### Dataset entries
══════════════════════════════
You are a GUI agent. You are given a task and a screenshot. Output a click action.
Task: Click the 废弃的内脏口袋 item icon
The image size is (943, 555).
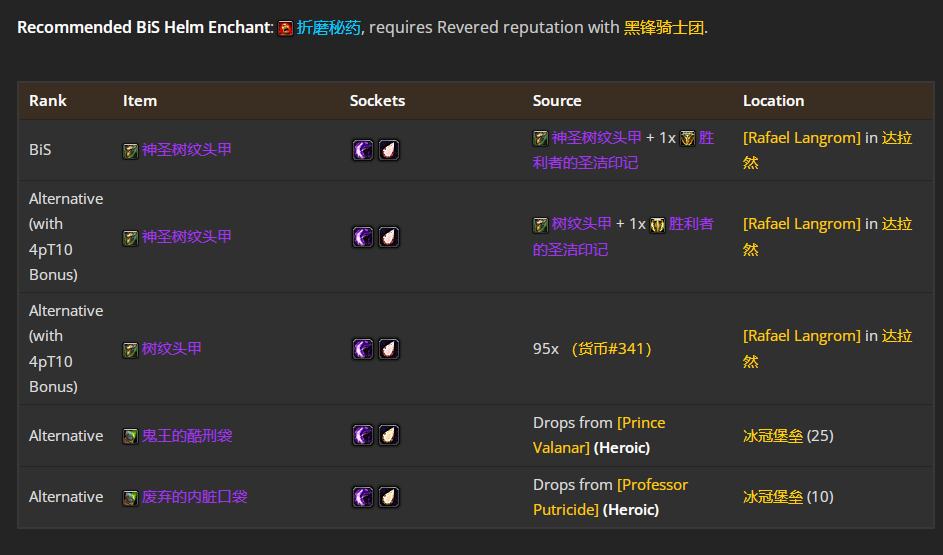point(130,497)
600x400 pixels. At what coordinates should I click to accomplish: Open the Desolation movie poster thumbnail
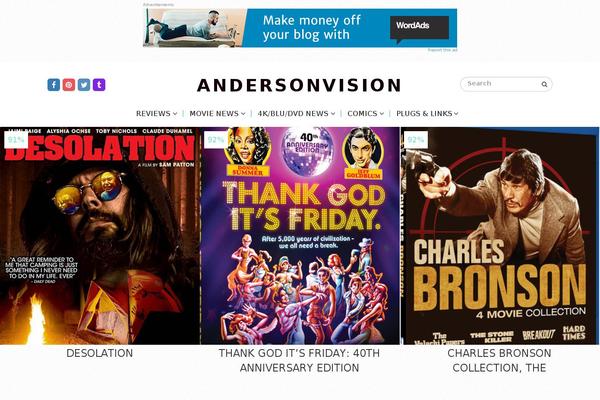pos(100,235)
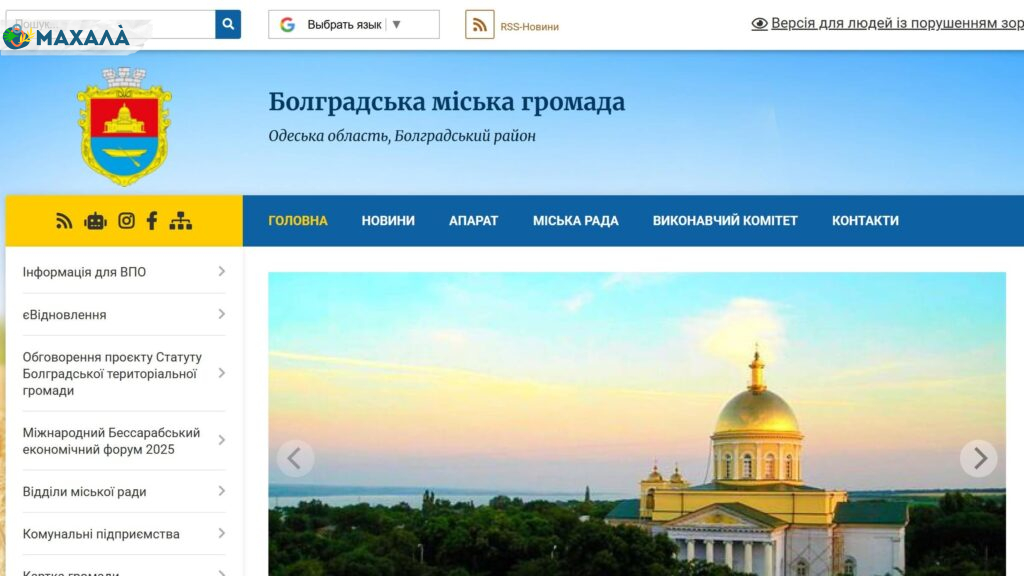
Task: Show the next slide in carousel
Action: (x=978, y=458)
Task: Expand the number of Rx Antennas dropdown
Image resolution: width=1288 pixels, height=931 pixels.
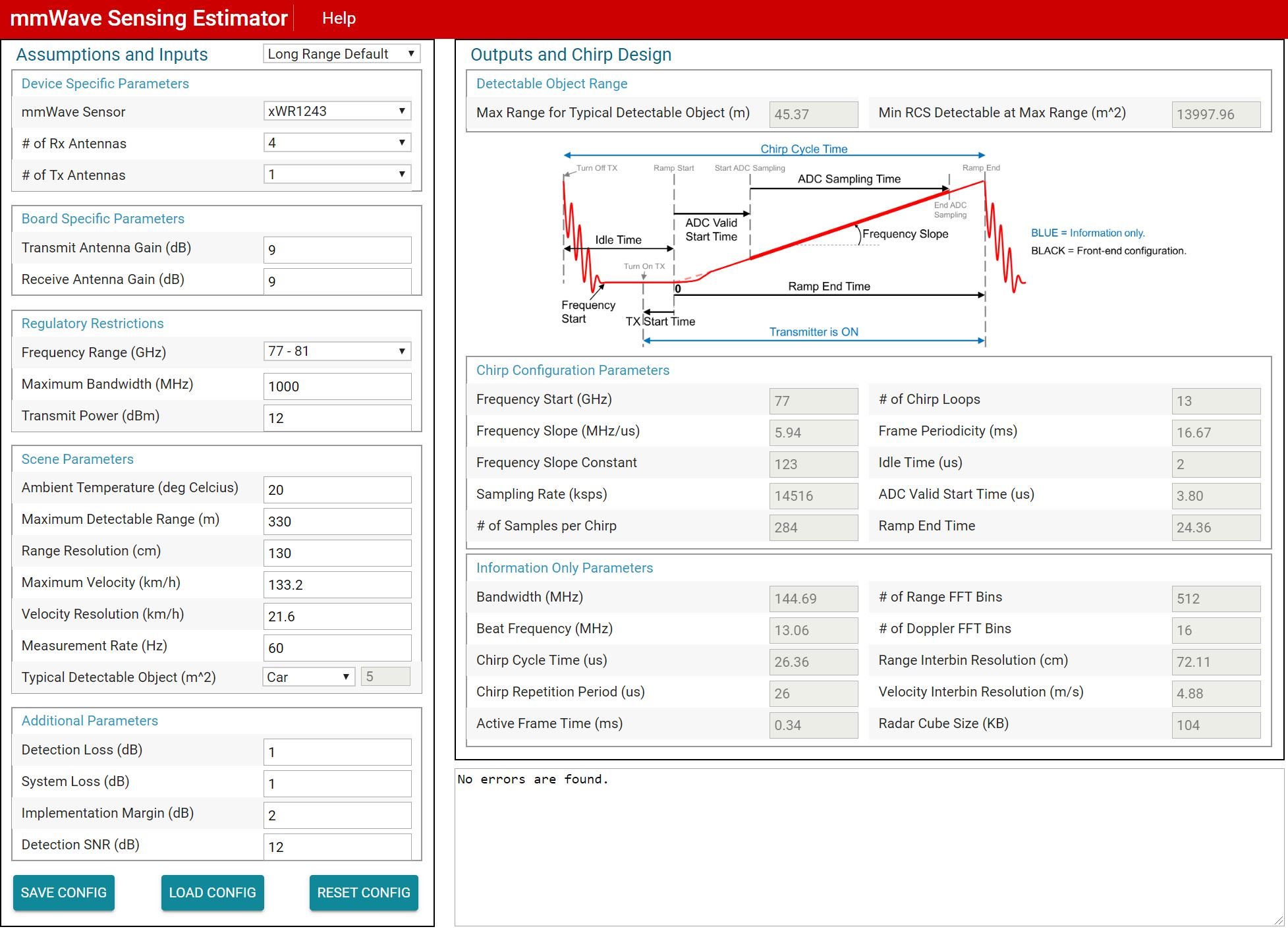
══════════════════════════════
### Work to complete
Write out the records above in full and exactly, with no pictures.

### Exercise result
You are a GUI agent. You are given a task and a screenshot. Output a click action.
Task: Click the 废弃的内脏口袋 item icon
The image size is (943, 555).
point(130,497)
600x400 pixels. At what coordinates should I click to accomplish: Open the Desolation movie poster thumbnail
pos(100,235)
Task: Show the next slide in carousel
Action: (x=978, y=458)
Task: Expand the number of Rx Antennas dropdown
Image resolution: width=1288 pixels, height=931 pixels.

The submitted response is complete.